Nick Kapica hails from London, where he studied Visual Communication at Ravensbourne College of Design and Communication. He also holds a Master’s in Design from Massey University. Kapica founded firm SV Associates in Berlin, before moving to Wellington, New Zealand to become a Senior Lecturer in Design at Massey University.
In 2017, he joined the Wellington City Council and is currently serving as the Design Lead responsible for Brand Experience and pushing ‘design as a process’ deeper into council structures. As a design researcher, he operates within two distinct yet related areas of design practice: visual communication design within spatial environments and the use of spatial environments to enhance and affect user experiences within them.
Kapica is passionate about people, design and the urban environment. This is evident in his work since 2014 as a Chapter Chair for SEGD’s Wellington chapter, where he and Co-Chair Jo Bailey have organized many successful events, including two large international conferences, Off Grid 17 and Off Grid 18.
We caught up with Kapica to talk about what makes a successful chapter and why he got involved.
What led you to a career in design and why EGD?
I had thought about being an architect but then wanted to be a filmmaker—I think I was attracted to all the gear and locations.

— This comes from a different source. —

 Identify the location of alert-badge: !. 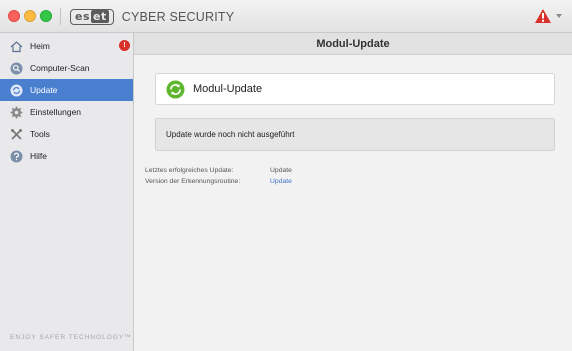
(124, 46).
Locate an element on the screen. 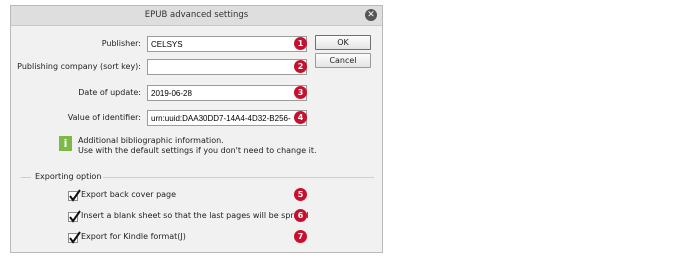 This screenshot has height=259, width=693. group-divider-right is located at coordinates (234, 178).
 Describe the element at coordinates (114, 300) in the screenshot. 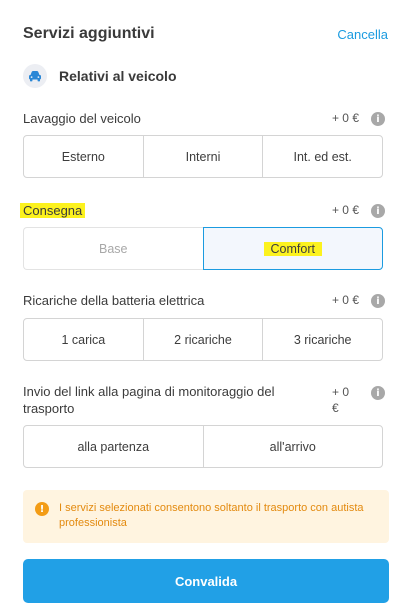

However, when I went to see the film school, I went to the wrong building and stumbled into a typography studio and I was hooked. Experiential graphic design came much later when I realized that I could do something akin to both architecture and film though projects telling stories in spaces.
How did your relationship with SEGD begin?

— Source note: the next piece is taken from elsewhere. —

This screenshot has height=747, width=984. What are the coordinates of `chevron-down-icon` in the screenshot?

In 2009, I took up the position of Senior Lecturer in Typography at Massey University in New Zealand. I was asked to refresh how typography was taught and decided that some scale was required.
Together with Spatial Design lecturer Sven Mehzoud, I developed a new course called ‘Spatial Typography.’ I discovered SEGD while doing research. I came along to the San Francisco conference and really enjoyed the community.

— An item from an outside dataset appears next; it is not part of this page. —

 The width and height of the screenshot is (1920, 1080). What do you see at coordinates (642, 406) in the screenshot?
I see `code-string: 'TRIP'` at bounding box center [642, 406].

How and why did you become a Chapter Chair?
I think the idea started at the San Francisco conference; I really enjoyed meeting everyone and wanted to build the SEGD community in the southern hemisphere. It felt like SEGD was at a turning point and I wanted to support the energy and direction.
I have been a member of other design associations in three different countries and SEGD is the first one that reflects the design profession the way I want it to be. No silos, no egos—it’s all about people and place.
What are a few of your fondest Chapter event memories?
That is difficult! I always have such a great time, but it’s totally exhausting: 30 hours travel, 3 days of conference and party, then 30 hours travel home.
I think the best memories are the conversations we all have in between, around and after the presentations.
Why Wellington? What are your favorite parts of living and working there?
Wellington was an accident.
I fancied the southern hemisphere and there was a project happening in Wellington. I thought it was too small at first, but I soon realized that was what made it so great.
Wellington is a city that has everything you want from a city without it being large. I wanted to live by the sea (having lived in London and Berlin before) and Wellington has great access to the water and it has lots of wind, which is good because when I am not working I go kitesurfing.
What makes a good SEGD chapter? A good Chapter Chair?
I think a good chapter needs to offer something special and unique to its local audience. Each chapter needs to know why it exists; it should not just be a mini version of SEGD.
The type of events you organize needs to be relevant to the local community—there may be some things that are not so important locally that are really important at the international level. That’s how the Off Grid event was conceived. We realized that locally we can have small events with a handful of participants, but what designers in Wellington want and need are big events with international guests because it can be difficult for most people here to have those kinds of experiences otherwise.
A good Chapter Chair will understand the local community, look for opportunity and provide experiences that help develop the profession. I think all the chapters are doing this; each will be different and that is why I think SEGD works so well.
Tell us about the suits, we’re dying to know more.
Over the years I have worn outfits from brands MisteR, Kowtow and World. They are all New Zealand labels. When I travel, I like to be recognized as coming from somewhere else and enjoy that the designs stand out. It makes me feel good about the place I currently call home.
Congratulations to the 2018 SEGD Achievement Award winners!